This is why I blocked Pygoscelis. And yet because you guys insist on continuing to quote him I can never really be free of him. I say “scientific evidence”, he reads that as “evidence, period”. And then says, “How about dowsing, telekinesis, and alien abductions?” That is so, so typical. And so, so telling.
But as long as we are on the subject of aliens, here is another quote from Skeptical Investigations:
Pseudoskeptics tend to accept conventional "explanations" for unconventional phenomena very easily, no matter how weak, contrived or far-fetched. A good historical example is the rejection of the crop circle phenomenon. Doug Bower and David Chorley claimed in 1991 that they had created all of the British crop circles since 1978 (all 2000 of them). This was an extraordinary claim of the highest order. Two old men claimed that for over a decade, they have been creating geometrical designs in crops whose complexity defies easy geometrical construction, but they were never able to demonstrate that they can do what they claim they could do. Any true skeptic would have rejected Bower's and Chorley's claim, since "extraordinary claims require extraordinary evidence”. Yet, the organized skeptics endorsed the claims enthusiastically and denounced the whole crop circle phenomenon a proven hoax…

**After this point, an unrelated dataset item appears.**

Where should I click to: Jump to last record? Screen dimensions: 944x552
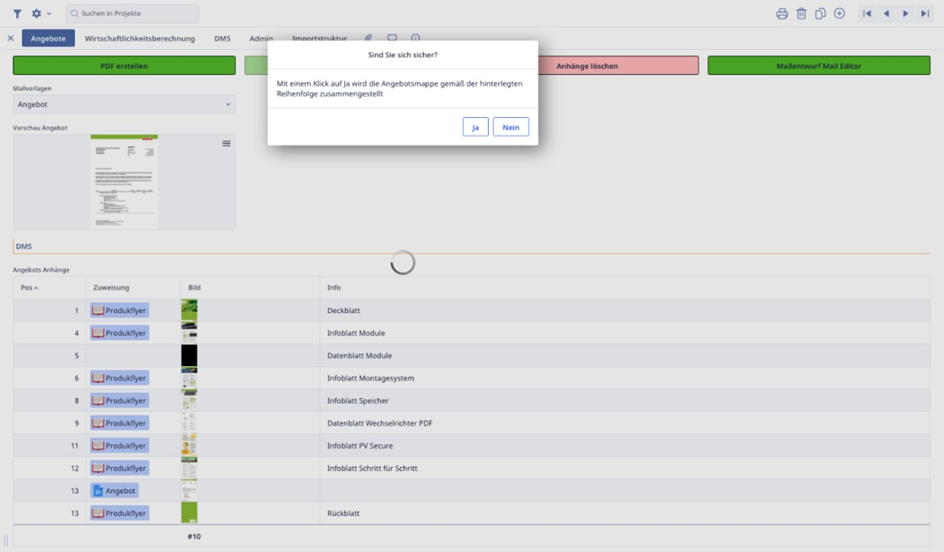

Let us assume a scenario in a hypothetical new science in which there are two pieces of evidence to be discovered, A and B, each equally credible, each one suggesting an obvious, but incorrect explanation (call them (1) and (2)). (1) and (2) are mutually incompatible, and a third, highly non obvious explanation (3) that accounts for both A and B is actually correct. As chance would have it, one of the two pieces of evidence A,B will be discovered first. Let A be that piece of evidence, and further suppose that the scientists working in that hypothetical field all subscribe to the principle of the double standard. After the discovery of A, they will adopt explanation (1) as the accepted theory of their field. At a later time, when B is discovered, it will be dismissed because it contradicts (1), and because A and B are equally credible, but A is ordinary relative to (1) and B is extraordinary. The end result is that our hypothetical science has failed to self-correct. The incorrect explanation (1) has been accepted, and the correct explanation (3) was never found, because B was rejected. I therefore submit that extraordinary claims require extraordinary evidence is not suitable as a guiding principle for sound scientific research. All evidence, whether it supports accepted theories or not, should be given the same level of critical scrutiny.
Let me note that not only did Chorley and Bower not demonstrate that they were able to do all these crops circles in that space of time, they also didn't offer a scrap of evidence that they ever had done anything at all.
I neither know nor care what the origin of the crop circles was. In fact I think the likeliest explanation for the UFOs people see (most of the time, at least) is top secret military vehicles. According to an episode of How the States Got Their Shapes the sightings tend to be statistically clustered around the type of bases where these things are developed; old military hulls and prototypes have been found and photographed which strongly resemble flying saucers. But the point remains the same regardless of the details of the analogy. That’s why, I think, the second part of the quote was posed in purely hypothetical terms without any specific reference point. It leaves the skeptics reading it with no such outs.